Excerpt to read:
====

Today at the 18th Annual Fiery Foods Festival I met my match. Even though I'm a transplant to the Southern Rockies, I consider myself a New Mexican: I like my chocolate better with a little chile in it, I've sampled green chile beer, I can find applications for chile for all three meals of the day and on every strata of the food pyramid, and I frequently complain of food that reddens others' faces as being "just not hot enough." Black pepper is bland to me, that's how New Mexican I am.

In general, I was disappointed with the Scoville Heat Unit (the scientific measurement of the quantity of capsaicin per volume) of 90% of the products I sampled at the FFF: peach salsa, mango salsa, wasabi green tea dipping sauce, smoky BBQ rubs, cabernet sauvignon jelly, chocolate and red chile coated pecans - they all tasted great, but none of them made me feel like I'd committed an unforgivable sin and was being given an afterlife sneak-preview. Even the Screaming Monkey Hot Sauce, which burned like a brand at first, eventually wavered. Another hot sauce, Defcon, didn't live up to the macabre sound of the title it was bestowed.

My friend Marky - who accompanied me to the FFF - and I ran into a trio of acquaintances, all three of whom were fanning their mouths after trying something called Montezuma's Revenge. I quickly jumped at the chance to sample what it was that was making these Native New Mexicans pant like Iditarod sled dogs. After sampling Montezuma's Revenge Marky found it to be unbearable and she quickly left my side to buy the $6 margarita she had only minutes earlier balked at. I tolerated the pain, not finding it unpleasant enough to shell out money for an overpriced mixed drink.

Another sauce, which was called XXXXXX, put Screaming Monkey to shame, but it still didn't put me over the edge. My friend Adrian, as evidenced through his perspiring, had a different opinion of XXXXXX. When he took a dose of XXXXXX, which he boasted he'd tried before and found not to be terribly unpleasant, a strange thing happened: within seconds he looked as though he'd been thrown into cauldron. He grimaced, his eyes began to tear, his face turned a deep red, and his tongue, too busy battling the bonfire XXXXXX had induced, could no longer form coherent syllables, let alone string them together as a sentence.

Continuing on my quest to find the hottest substance known to man, I was directed to a man at a nearby booth who used a pair of tongs to handle his chips and salsa. This intrigued me, as it gave the salsa a certain sense of dire toxicity. I asked the salseur for the hottest thing he had. He blasted some on a chip and handed it to me. I made sure to chew the chip for a good twenty seconds so the hot sauce could spread evenly across my tongue. Then I swallowed. Waited. And again was disappointed. Though it was the hottest thing I'd tried all day, though my tongue felt as though an Indy car had peeled out on it, I was unsatisfied. My eyes weren't watering, my face wasn't red, I didn't have the hiccups, and neither was I seeing stars.

The trio of panting acquaintances from earlier passed by again, this time bragging that they'd found the hottest fare in all the fair. With my tongue still burning from the ghost of XXXXXX and the tong thrashing, I followed them dutifully to a kiosk and was told to ask for "the Boost." I have to admit, The Boost was an intimidating ration: one whole tortilla chip is lathered in hot sauce and then the wetted chip is doused liberally in a chile powder rub. Simply for trying The Boost you're awarded a sticker in order to boast your feat. However, whether or not samplers of the notorious nosh survive to tell their friends about their XXXXXX-ploits was something I had yet to determine.

I again chewed the chip thoroughly and then swallowed. The Boost was hot, but I refused water and alcohol from friends who were obviously expecting me to lose my cool at any minute. It wasn't so much the pain in my mouth that bothered me after trying as the sense of dizziness and horrific stomach ache that followed. After some ice cream, lots of lemon-faced expressions, and twenty minutes in an air conditioned car, I finally felt normal again.

But I had done it. I'd taken a big bite right out of hell and though I won't put on airs and say I was unphased by XXXXXX, The Boost, or the litany of other conflagrating condiments I sampled, I will say that maybe capsaicin can lick my tongue, but I can kick its ass.

====

Supplied information:
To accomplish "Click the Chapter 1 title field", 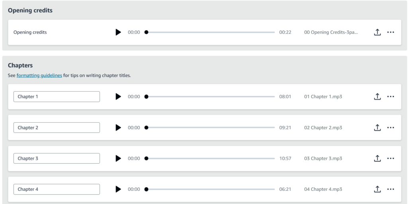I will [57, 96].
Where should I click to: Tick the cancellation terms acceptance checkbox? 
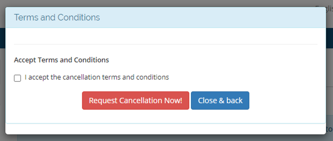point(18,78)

====

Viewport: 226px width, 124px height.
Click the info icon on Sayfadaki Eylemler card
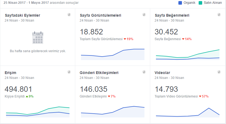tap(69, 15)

====

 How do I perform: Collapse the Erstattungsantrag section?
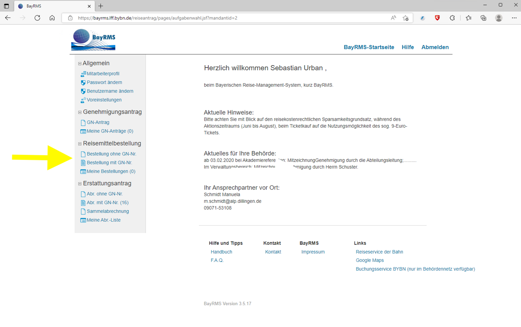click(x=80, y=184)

====

Problem 1: Revise the stretch of the account of the Fiery Foods Festival from "In general, I" through "it was bestowed.", replacing "Defcon" with "Inferno".
Problem 2: In the account of the Fiery Foods Festival, what did Marky leave to buy after sampling Montezuma's Revenge?
The records have no connection to the text.

Final answer 1:
In general, I was disappointed with the Scoville Heat Unit (the scientific measurement of the quantity of capsaicin per volume) of 90% of the products I sampled at the FFF: peach salsa, mango salsa, wasabi green tea dipping sauce, smoky BBQ rubs, cabernet sauvignon jelly, chocolate and red chile coated pecans - they all tasted great, but none of them made me feel like I'd committed an unforgivable sin and was being given an afterlife sneak-preview. Even the Screaming Monkey Hot Sauce, which burned like a brand at first, eventually wavered. Another hot sauce, Inferno, didn't live up to the macabre sound of the title it was bestowed.

Final answer 2: A $6 margarita.